▸ Aufgabenstellung: Schreiben Sie aus dem Text über Sinjas Reiten den Abschnitt von „Anfangs hatte sie“ bis einschließlich „mit den Nummern.“ noch einmal ab und tauschen Sie dabei „Reitlehrer“ gegen „Trainer“ aus.

Sie wird nie in der Lage sein, eine Ausbildung zu machen, aber wir haben das Glück, dass wir genau hinter dem Reiterhof Mumm in Felmerholz wohnen. Seit Sinja 4 Jahre alt war, hielt sie sich auf dem Reiterhof auf. Vor 6 Jahren schenkten wir ihr ‚Blacky’, ein Shetland Pony. Damals fing sie auch mit einfachem Reitunterricht an. Das nächste Pony hieß ‚Felix’. ‚Bo’, Sinja’s jetziges Pony, hat sie seit 2 ½ Jahren. Mit ihm wird sie an den Special Olympics teilnehmen. Fast jedes Wochenende sind wir mit ihr unterwegs. Sie macht Springturniere und Dressur und ist sehr erfolgreich damit. In Juni 2004 soll sie beim Hamburger Derby einer "Show" aufführen. Vor 2 Jahren hat sie bei einem Zeitspringen mit 50 Teilnehmern den 11. Platz belegt. Für uns war es so, als hätte sie den 1. Platz bekommen, so haben wir gejubelt.
Anfangs hatte sie beim Reiten große Schwierigkeiten. Sie müssen es sich so vorstellen: ein Kind, welches nicht 1 und 2 zusammenzählen kann, kommt auf einen Platz und die Sprünge sind nummeriert. Sind die Nummern alle in einer Reihe, hat sie damit kein Problem, dann kennt sie das: 1, 2, 3, 4, 5, ... Wenn die Nummern durcheinander stehen, ist sie völlig durch den Wind und es hat sehr lange gedauert, bis sie es lernte. Aber die Reitlehrer unterstützen sie sehr. Wir haben ihnen gesagt, was mit Sinja ist und diese Leute sind phantastisch. Die Reitlehrer erklären ihr dann: „Du musst erst über den Deutschländer und dann über dieses und jenes Hindernis..“ Dann kann sie es sich merken, aber nicht mit den Nummern.

▸ Angezeigte Informationen:

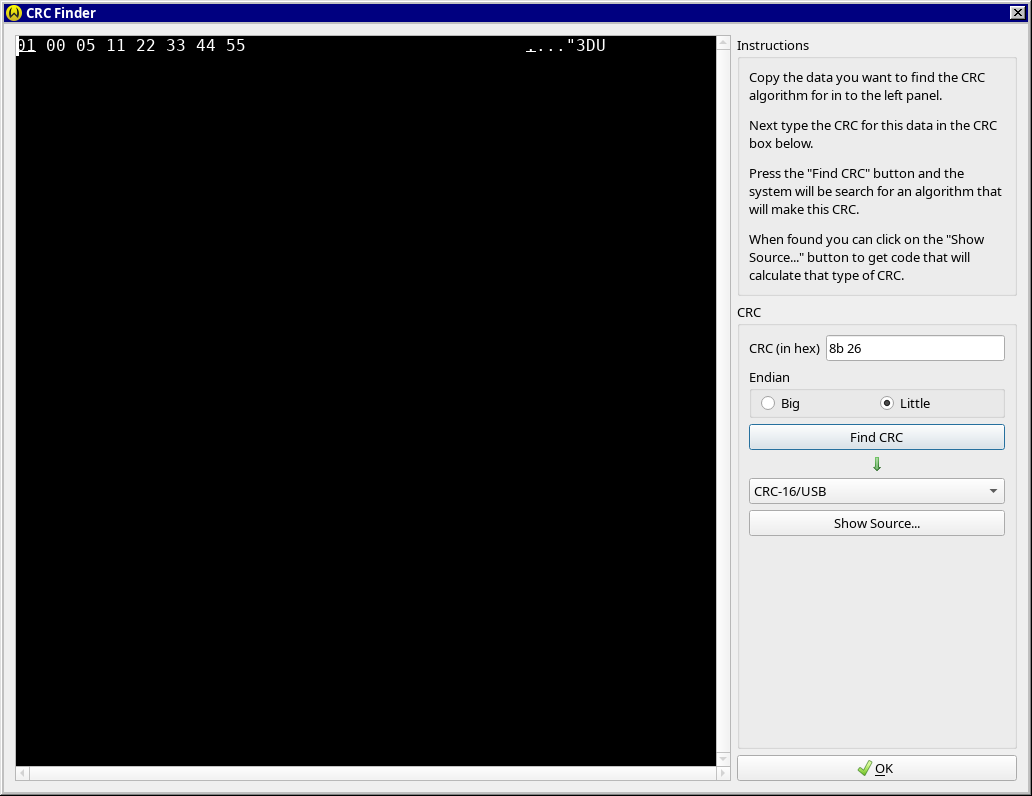Select the Big endian radio button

▸ Lösung:
Anfangs hatte sie beim Reiten große Schwierigkeiten. Sie müssen es sich so vorstellen: ein Kind, welches nicht 1 und 2 zusammenzählen kann, kommt auf einen Platz und die Sprünge sind nummeriert. Sind die Nummern alle in einer Reihe, hat sie damit kein Problem, dann kennt sie das: 1, 2, 3, 4, 5, ... Wenn die Nummern durcheinander stehen, ist sie völlig durch den Wind und es hat sehr lange gedauert, bis sie es lernte. Aber die Trainer unterstützen sie sehr. Wir haben ihnen gesagt, was mit Sinja ist und diese Leute sind phantastisch. Die Trainer erklären ihr dann: „Du musst erst über den Deutschländer und dann über dieses und jenes Hindernis..“ Dann kann sie es sich merken, aber nicht mit den Nummern.